Your math is not correct. The area for a quartercircle is indeed A = .25 * pi * r^2 .
But the resulting formula for the radius is r = ((4 * A)/pi)^.5 .


A = .25 * pi * r^2 | * 4
A * 4 = pi * r^2 | / pi
(A * 4) / pi = r^2 | ^.5
((A * 4) / pi)^.5 = r

So, increased Area is not more powerful for conical AoE.
This is correct. For a simple demonstration of this concept, take the example of a circle with a total area of exactly 4. A quarter-circle with the same radius must have area 1, because it covers exactly one quarter of the area of the whole circle.
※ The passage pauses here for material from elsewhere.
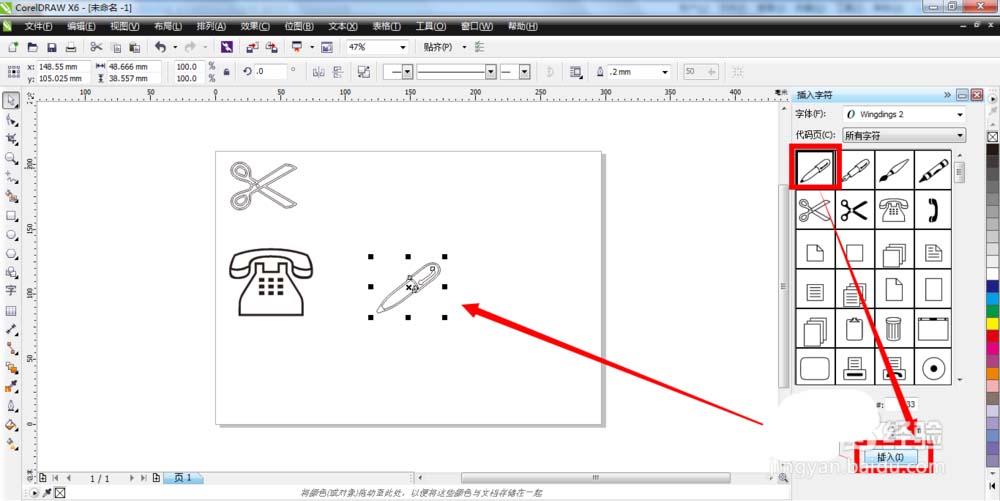Click the Undo arrow icon
The image size is (1000, 501).
coord(160,47)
Both have the same radius, which we'll call r1 - we don't need to calculate the value.

If we double the area of the circle, it now has area 8. It also has a larger radius, which we'll call r2. A quarter-circle with the same radius (r2) as this larger circle must by definition have area 2, since again, it's a quarter of the larger circle's area.

So we know that increasing the area of the whole circle with radius r1 by 100% (from 4 to 8 area), results in a circle with radius r2.

If we start with a quarter-circle of radius r1, we know it has area 1. If we increase that area by 100%, we know it will have area 2 - but we've already shown that a quarter-circle with area 2 has radius r2.

So increasing the area of a circle and a quarter circle with the same base radius (r1) results in the same final radius (r2).
Yeah I messed up, the increases to area will be inside the square root. So with 100% increased area,

Circle:
r1 = (A / pi)^.5
r2 = (2 * A / pi)^.5
r2 = (2)^.5 * (A / pi)^.5
r2 = (2)^.5 * r1

Quartercircle:
r1 = 2 * (A / pi)^.5
r2 = 2 * (2 * A / pi)^.5
r2 = (2)^.5 * r1

And even for a triangular area such as Ground Slam's, to maintain similarity you must multiply the base and height by the same number, so to double area you still multiply those by sqrt(2).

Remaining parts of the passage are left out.